» Extrait du texte
───

La prudence extraordinaire propre au coup d’État, écrit Cavaillé :
[…] réside principalement dans cette capacité de préparer et exécuter des actions violentes,
c’est-à-dire qui, dans le plus grand secret, violent toute forme de droit : le droit des gens, le droit civil et le droit naturel lui-même39.
D’où l’intérêt à choisir des exemples historiques plutôt qu’une science générale puisqu’à chaque situation factuelle extraordinaire, le prince doit répondre de manière toute aussi extraordinaire. Le coup de la Saint-Barthélemy en est, alors, l’exemple le plus fameux.

───

» Consignes de travail
[A] Répondez à ces questions sur le passage consacré au coup d'État :
(i) Quel auteur y est cité ?
(ii) Quel exemple est présenté comme le plus fameux ?
(iii) Que doit faire le prince face à chaque situation factuelle extraordinaire ?
[B] Quelles formes de droit le passage sur le coup d'État mentionne-t-il ? Citez-les toutes.
[C] Rédigez la suite du passage sur le coup d'État, à partir de sa dernière phrase.

───

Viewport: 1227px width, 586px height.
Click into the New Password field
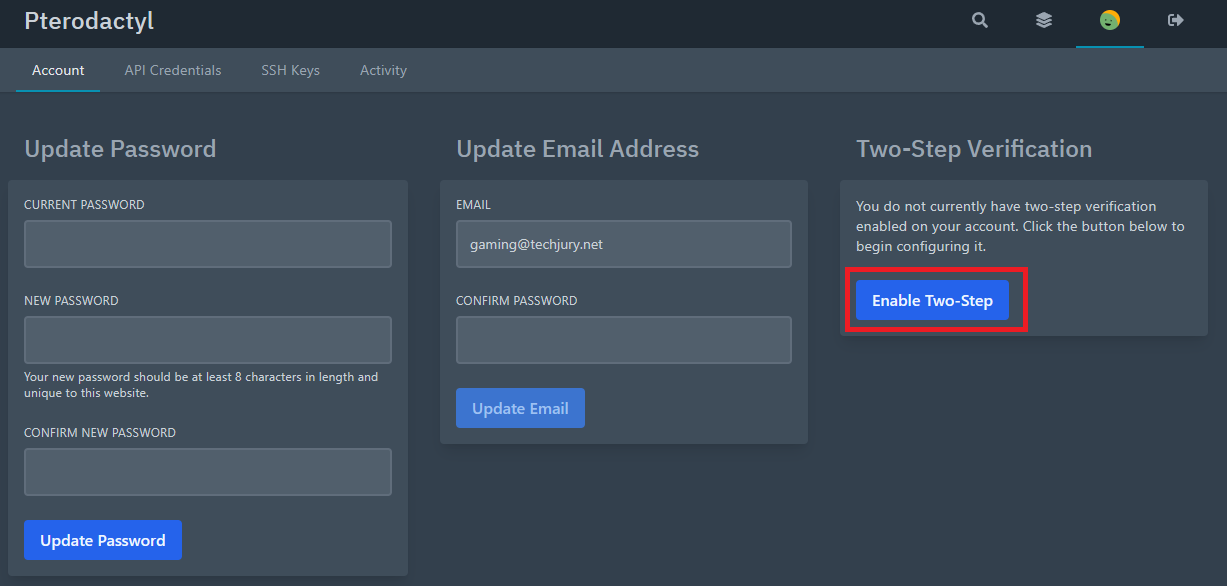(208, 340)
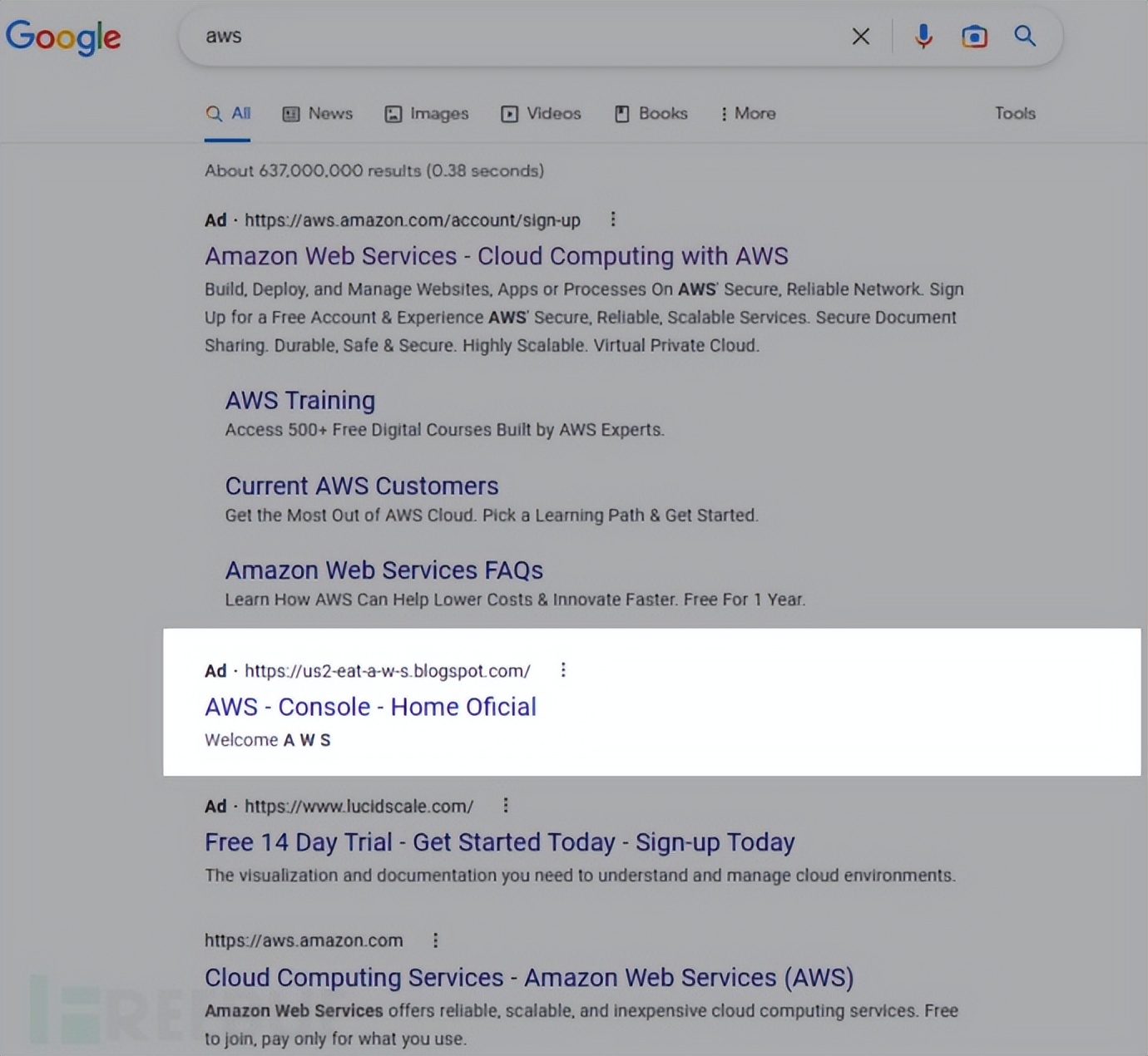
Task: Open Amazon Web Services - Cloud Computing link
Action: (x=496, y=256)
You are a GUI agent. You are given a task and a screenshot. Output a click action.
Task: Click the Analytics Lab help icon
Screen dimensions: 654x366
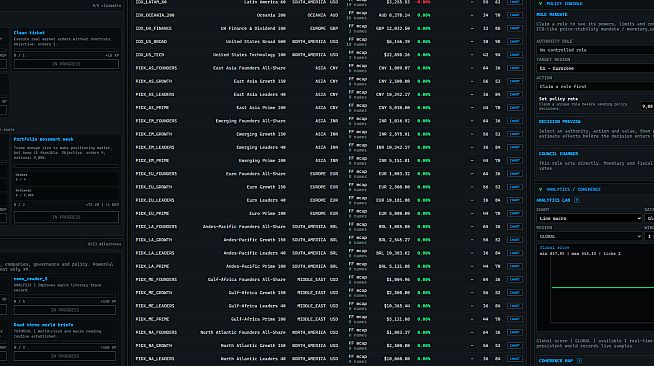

───

» Réponses par consigne
[A]
(i) Cavaillé.
(ii) Le coup de la Saint-Barthélemy.
(iii) Il doit y répondre d'une manière elle aussi extraordinaire.

[B] Le droit des gens, le droit civil, le droit naturel.

[C]
La préméditation
La préméditation et le secret qu’elle induit sont au cœur de l’historiographie de la Saint-Barthélemy. Si l’on suit l’enquête collective de La Saint-Barthélemy ou les résonances d’un massacre, les courants confessionnels, tant catholique que protestant, considèrent que le massacre a été prémédité45. Le massacre est une revanche depuis 1563 pour Catherine de Médicis et le duc de Guise (assassinat du Capitaine Charry et de François de Lorraine), depuis 1567 pour Charles IX (surprise de Meaux) et de manière plus structurelle pour Henri d’Anjou, le futur Henri III (les soulèvements du parti protestant depuis les débuts des troubles). Le Stratagème ou la ruse de Charles IX, roy de France contre les Huguenots rebelles à Dieu et à luy (1574) de Camille Capilupi en constitue le parangon46. Neuf preuves de la préméditation sont énumérées dont celle, ultime, de la providence divine. En effet, depuis la paix de Saint-Germain en 1570, près de deux cents personnes ont eu vent du piège, dont des femmes, sans que pour autant les huguenots en fussent informés. Il fallut donc que le Seigneur couvrît un tel secret ! Il n’y a que les mémorialistes « politiques » qui soulignent l’engrenage, à la suite de l’attentat raté contre Coligny47.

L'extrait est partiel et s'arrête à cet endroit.